##### ИЗВЛЕЧЁННЫЙ ТЕКСТ

Posted 6 октября 2008,, 20:00

Published 6 октября 2008,, 20:00

Modified 8 марта, 07:49

Updated 8 марта, 07:49

Обрывки чужих слов

Обрывки чужих слов

6 октября 2008, 20:00
В воскресенье в театре «Школа драматического искусства» в рамках фестиваля «Территория» была сыграна премьера «Опус № 7» в постановке Дмитрия Крымова. Спектакль начался с решительного жеста – публику атаковали мусорным ураганом из брандспойтов. «Смыть» никого не удалось, и в финале грязные, но одухотворенные зрители мо

Придя домой со спектакля «Опус № 7», необходимо помыться. Не в каком-то фигуральном смысле «духовного омовения». А в самом прямом житейском смысле этого слова: смыть пыль и грязь, каковой примерно на десятой минуте спектакля окатили зал из брандспойтов. Следующие три часа зрители аккуратно выбирают друг у друга из головы бумажки и сухие листья и безуспешно стряхивают с платья сор. В режиссерском жесте – «пыльном мешком» публику по голове – наверняка сокрыт смысл. Смиренное: вот из этого сора выросла наша постановка. И панибратское: вот как мы в грязи весь спектакль валяемся (а актеры поочередно вымазываются в разноцветных красках, вываливаются в сосновых стружках, мажутся сажей), чего вам тут чистенькими рассиживаться? И, наконец, вызов: а всем замученным и ставшим пылью, каково? А каково было Шостаковичу, когда его обливали на страницах советской прессы?! Их разрешения же тоже никто не спрашивал, и публике нечего права качать.

Спектакль состоит из двух – как подчеркивает в программке режиссер, – независимых частей. Первая часть «Родословная» начинается словами «Авраам роди Исаака» и заканчивается: «Родился Иисус Христос». И если выделять общую тему из смены сценок-зарисовок, то тема первой части: гибель народа Авраама. Проектор высветит на стене лица детей и стариков с пейсами и котелками. Прямо с экранного изображения на сцену выкатится старинная детская коляска времен Второй мировой. В картонной стене прорывается кусок, и откуда-то из небытия выпадают детские туфельки. «Циля, Мойше, Левушка, Додик», – идет перечисление имен. Молодой мужчина в котелке теребит разорванные бумажки и все рассказывает, как погибла тетя Циля, как остались в захваченном городе его старики, как брошенному детьми его дяде кошка объела пол-лица.

##########
##### ИСХОДНЫЕ ДАННЫЕ

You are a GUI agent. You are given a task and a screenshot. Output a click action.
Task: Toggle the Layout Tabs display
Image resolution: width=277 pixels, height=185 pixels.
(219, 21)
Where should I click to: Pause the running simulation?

##########
##### ИСХОДНЫЕ ДАННЫЕ

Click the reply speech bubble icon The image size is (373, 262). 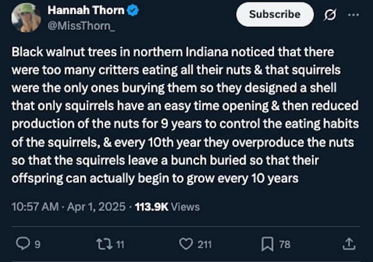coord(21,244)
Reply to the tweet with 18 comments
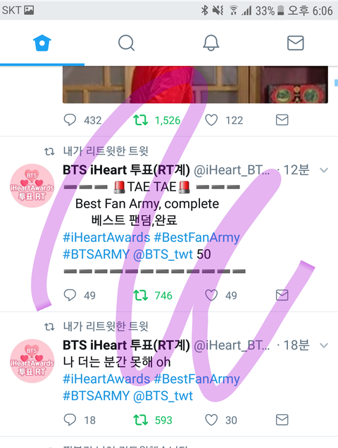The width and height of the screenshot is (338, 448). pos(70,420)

##########

- _ЗАДАНИЯ_
1) Перепишите записи от строки, где есть «You are a GUI», до строки, где есть «Where should I», включительно, сохранив запросы, и прибавьте −23 к каждой координате в ответах.
2) Продолжите рецензию на спектакль «Опус № 7» с того предложения, которое идёт после последнего приведённого.
Рецензия на спектакль «Опус № 7» и записи никак не связаны между собой.

- _ОТВЕТЫ ПО ЗАДАНИЯМ_
1)
You are a GUI agent. You are given a task and a screenshot. Output a click action.
Task: Toggle the Layout Tabs display
Image resolution: width=277 pixels, height=185 pixels.
(196, -2)
Where should I click to: Pause the running simulation?

2)
В стране, где антисемитизм поднимается грязной волной, говорить о горестях своего народа необходимо. Однако грустно, что «Родословная» совершенно не воспринимается личным выстраданным высказыванием именно Дмитрия Крымова. Художественные приемы знакомы, не раз использованы (тут привет от «Звуков тишины» Алвиса Херманиса, тут цитата из Камы Гинкаса и Генриетты Яновской, а больше всего приемов знакомы по прежним постановкам Дмитрия Крымова). «Заимствованность», вторичность, «несвежесть» приемов компрометируют мысль и чувство. Они тоже начинают казаться взятыми напрокат.

Вторая часть названа «Шостакович». В ней два протагониста: Анна Синякина (Шостакович) и трехметровая кукла, она же Воспитательница-Родительница, она же Родина-мать. Поначалу маленький Шостакович прячется в ее необъятные юбки. А потом, нацепив военную фуражку, дама палит из пистолета по гигантским фото, изображающим художников-современников композитора (фото Ахматовой, Маяковского, Мейерхольда и других). Она стреляет и по Шостаковичу, но, бегая, кувыркаясь, прячась по углам сцены, фигурка ускользает от расправы. Над залом для непонятливых звучат цитаты из правительственных постановлений и из покаянных речей композитора, который призывает коммунистическую партию «помогать» художникам и дальше.

Высказывание о «Советской Родине – губителе художника» впервые прозвучало с нашей сцены в посвященном Маяковскому спектакле «Послушайте!» Юрия Любимова примерно полвека назад. Тогда она вызвала гнев властей и потрясение зрительного зала. Любимов рисковал театром и собой, чтобы озвучить мысль, до сих пор никем не произносимую. Ругать сейчас советскую власть можно, ровно ничем не рискуя.

Однако сценически это высказывание потеряло силу воздействия. Все художники знают этот страшный момент, когда стертые слова глушат мысль, а стертые образы мертвят чувство. И становится страшно, когда то, что было криком боли и гнева, превращается в штамп.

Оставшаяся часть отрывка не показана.